Collected data:
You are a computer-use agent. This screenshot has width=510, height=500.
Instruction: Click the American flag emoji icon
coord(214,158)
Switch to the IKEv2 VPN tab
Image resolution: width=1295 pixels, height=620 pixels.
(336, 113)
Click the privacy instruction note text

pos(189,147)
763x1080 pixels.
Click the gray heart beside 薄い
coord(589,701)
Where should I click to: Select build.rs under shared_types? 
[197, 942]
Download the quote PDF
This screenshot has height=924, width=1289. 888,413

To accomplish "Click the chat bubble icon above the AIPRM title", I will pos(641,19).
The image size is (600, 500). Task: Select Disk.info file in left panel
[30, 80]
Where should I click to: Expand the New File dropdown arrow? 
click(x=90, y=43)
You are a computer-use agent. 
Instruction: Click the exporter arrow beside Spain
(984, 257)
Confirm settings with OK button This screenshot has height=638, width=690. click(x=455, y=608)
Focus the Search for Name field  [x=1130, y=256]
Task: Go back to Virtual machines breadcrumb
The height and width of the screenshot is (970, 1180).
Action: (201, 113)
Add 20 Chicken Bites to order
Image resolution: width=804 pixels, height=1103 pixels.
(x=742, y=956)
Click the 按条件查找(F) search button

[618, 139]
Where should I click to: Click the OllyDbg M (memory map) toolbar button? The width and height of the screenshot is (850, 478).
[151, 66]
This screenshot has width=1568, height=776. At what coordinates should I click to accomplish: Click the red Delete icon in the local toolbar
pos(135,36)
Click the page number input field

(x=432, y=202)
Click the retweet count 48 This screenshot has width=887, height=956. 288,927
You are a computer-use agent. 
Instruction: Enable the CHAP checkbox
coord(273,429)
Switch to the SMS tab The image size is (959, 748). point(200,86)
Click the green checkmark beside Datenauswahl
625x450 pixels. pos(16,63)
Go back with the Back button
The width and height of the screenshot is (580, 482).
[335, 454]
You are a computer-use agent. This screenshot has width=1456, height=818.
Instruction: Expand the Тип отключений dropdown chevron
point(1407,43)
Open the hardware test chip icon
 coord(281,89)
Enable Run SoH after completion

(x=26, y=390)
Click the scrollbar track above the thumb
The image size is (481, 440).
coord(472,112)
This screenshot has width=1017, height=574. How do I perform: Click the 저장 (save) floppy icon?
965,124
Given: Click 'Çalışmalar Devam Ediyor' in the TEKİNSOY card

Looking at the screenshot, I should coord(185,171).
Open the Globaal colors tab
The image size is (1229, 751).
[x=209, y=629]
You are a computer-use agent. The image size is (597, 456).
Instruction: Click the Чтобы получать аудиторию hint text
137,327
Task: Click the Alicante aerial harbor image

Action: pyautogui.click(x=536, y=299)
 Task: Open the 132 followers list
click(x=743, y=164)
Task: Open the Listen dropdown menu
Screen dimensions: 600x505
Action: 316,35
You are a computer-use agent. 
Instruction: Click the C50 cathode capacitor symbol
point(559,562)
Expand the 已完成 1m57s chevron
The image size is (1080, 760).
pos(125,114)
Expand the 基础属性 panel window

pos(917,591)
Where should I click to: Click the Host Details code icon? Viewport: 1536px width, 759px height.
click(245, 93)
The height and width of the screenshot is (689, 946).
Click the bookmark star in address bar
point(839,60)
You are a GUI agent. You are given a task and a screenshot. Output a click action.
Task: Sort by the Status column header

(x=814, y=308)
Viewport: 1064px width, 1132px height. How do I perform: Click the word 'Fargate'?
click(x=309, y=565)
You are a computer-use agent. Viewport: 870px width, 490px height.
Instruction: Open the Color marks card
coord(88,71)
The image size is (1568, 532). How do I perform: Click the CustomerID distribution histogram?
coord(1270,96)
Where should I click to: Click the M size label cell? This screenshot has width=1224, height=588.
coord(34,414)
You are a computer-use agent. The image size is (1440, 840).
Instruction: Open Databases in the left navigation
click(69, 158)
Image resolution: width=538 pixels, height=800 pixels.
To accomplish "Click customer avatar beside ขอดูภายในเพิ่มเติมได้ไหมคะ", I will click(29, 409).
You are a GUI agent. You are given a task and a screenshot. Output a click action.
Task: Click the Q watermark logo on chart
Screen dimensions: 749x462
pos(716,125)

TASK PROMPT: Only lines with the word "will" go in the answer. Take them all from the entries above.

EXERCISE RESPONSE:
To accomplish "Click the chat bubble icon above the AIPRM title", I will pos(641,19).
To accomplish "Click customer avatar beside ขอดูภายในเพิ่มเติมได้ไหมคะ", I will click(29, 409).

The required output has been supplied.